Problem to solve ::
Could you write out the lines below exactly, beginning with the first and finishing with the one that contains "The image size is (1880, 1326)."?

Dataset entries ::
╭──

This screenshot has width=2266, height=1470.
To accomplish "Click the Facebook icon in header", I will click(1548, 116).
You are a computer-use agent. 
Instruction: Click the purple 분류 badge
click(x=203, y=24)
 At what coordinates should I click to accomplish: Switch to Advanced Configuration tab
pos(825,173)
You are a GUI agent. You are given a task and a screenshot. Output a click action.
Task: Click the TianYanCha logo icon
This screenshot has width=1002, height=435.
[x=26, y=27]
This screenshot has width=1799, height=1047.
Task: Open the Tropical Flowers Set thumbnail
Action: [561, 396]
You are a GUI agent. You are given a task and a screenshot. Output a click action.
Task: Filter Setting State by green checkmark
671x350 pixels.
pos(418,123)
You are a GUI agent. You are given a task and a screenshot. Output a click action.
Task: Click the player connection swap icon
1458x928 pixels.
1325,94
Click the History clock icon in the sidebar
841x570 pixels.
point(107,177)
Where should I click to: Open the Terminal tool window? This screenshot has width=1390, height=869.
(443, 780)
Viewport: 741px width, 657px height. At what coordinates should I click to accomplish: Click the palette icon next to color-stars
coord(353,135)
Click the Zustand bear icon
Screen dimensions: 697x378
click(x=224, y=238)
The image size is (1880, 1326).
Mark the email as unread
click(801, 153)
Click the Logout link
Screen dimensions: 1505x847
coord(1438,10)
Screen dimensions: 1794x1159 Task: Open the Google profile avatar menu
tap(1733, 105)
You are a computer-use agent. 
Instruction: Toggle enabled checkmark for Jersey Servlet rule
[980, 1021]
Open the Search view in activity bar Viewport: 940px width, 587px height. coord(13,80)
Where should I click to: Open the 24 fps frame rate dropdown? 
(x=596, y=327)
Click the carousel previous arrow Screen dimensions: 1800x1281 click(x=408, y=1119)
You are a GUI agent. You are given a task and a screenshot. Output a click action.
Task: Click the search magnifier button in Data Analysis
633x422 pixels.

╰──

Solution for this exercise ::
This screenshot has width=2266, height=1470.
To accomplish "Click the Facebook icon in header", I will click(1548, 116).
You are a computer-use agent. 
Instruction: Click the purple 분류 badge
click(x=203, y=24)
 At what coordinates should I click to accomplish: Switch to Advanced Configuration tab
pos(825,173)
You are a GUI agent. You are given a task and a screenshot. Output a click action.
Task: Click the TianYanCha logo icon
This screenshot has width=1002, height=435.
[x=26, y=27]
This screenshot has width=1799, height=1047.
Task: Open the Tropical Flowers Set thumbnail
Action: [561, 396]
You are a GUI agent. You are given a task and a screenshot. Output a click action.
Task: Filter Setting State by green checkmark
671x350 pixels.
pos(418,123)
You are a GUI agent. You are given a task and a screenshot. Output a click action.
Task: Click the player connection swap icon
1458x928 pixels.
1325,94
Click the History clock icon in the sidebar
841x570 pixels.
point(107,177)
Where should I click to: Open the Terminal tool window? This screenshot has width=1390, height=869.
(443, 780)
Viewport: 741px width, 657px height. At what coordinates should I click to accomplish: Click the palette icon next to color-stars
coord(353,135)
Click the Zustand bear icon
Screen dimensions: 697x378
click(x=224, y=238)
The image size is (1880, 1326).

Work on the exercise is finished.